In Stockholm, he taught at the Institute of Latin America and at the University of Stockholm. During this period, he married a Swedish citizen whom he had met in Chile, and distanced himself from the MIR, developing close ties with figures of Nordic social democracy.

Amid this process of reassessment and self-criticism, he became critical of the movement's leadership and did not participate in the so-called Operation Return to Chile promoted by Andrés Pascal Allende in 1977. The plan envisaged the clandestine entry of around one thousand men to confront the dictatorship of Augusto Pinochet through the reorganization of paramilitary cadres.

In 1987, after returning to Chile, his ties with Ricardo Lagos, Sergio Bitar, and others led him to abandon his political independence and become one of the founders of the Party for Democracy (PPD).

===Concertación era===
During the administration of Eduardo Frei Ruiz-Tagle, he served as Executive Director of the National Environmental Commission (CONAMA), an institution he had led since its creation.

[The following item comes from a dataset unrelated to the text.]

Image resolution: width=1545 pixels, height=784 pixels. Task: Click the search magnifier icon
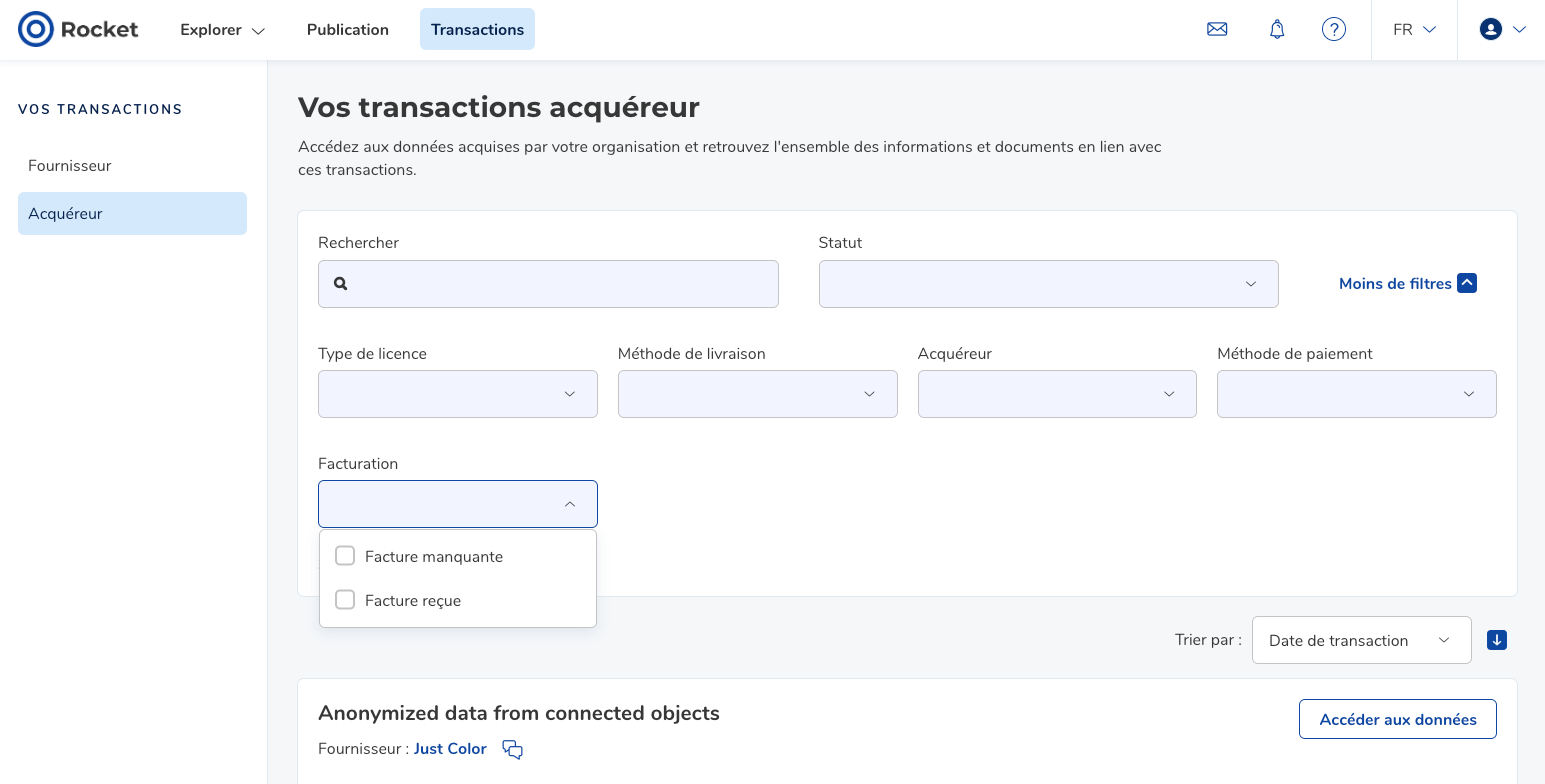point(340,284)
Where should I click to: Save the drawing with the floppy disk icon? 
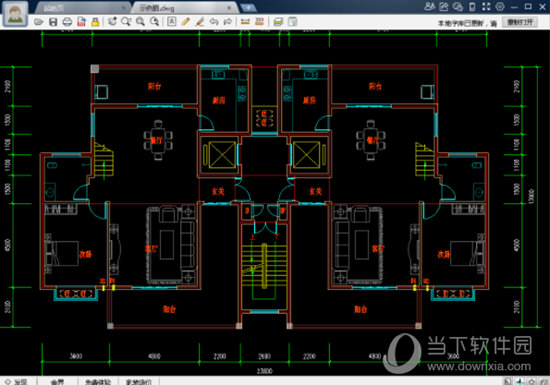pos(53,22)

He later served as Director for Europe in the Economic Affairs Directorate of the Chilean Ministry of Foreign Affairs, from which position he led negotiations with the European Union (EU), culminating in the signing of the agreement in Florence, Italy, in June 1997.

He subsequently served as Chilean ambassador to Sweden (1997–2000), Italy (2000–2004), and Mexico (2005–2007). He also represented Chile before the Food and Agriculture Organization (FAO) and the World Food Programme (WFP), both headquartered in Rome. He additionally served as concurrent ambassador to the Republic of Latvia (1991–2000 and 2004–2008).

On 27 March 2007, President Bachelet appointed him Minister of National Defense. He left office on 12 March 2009.

Between that year and early 2010, he served as his country's representative to the United States.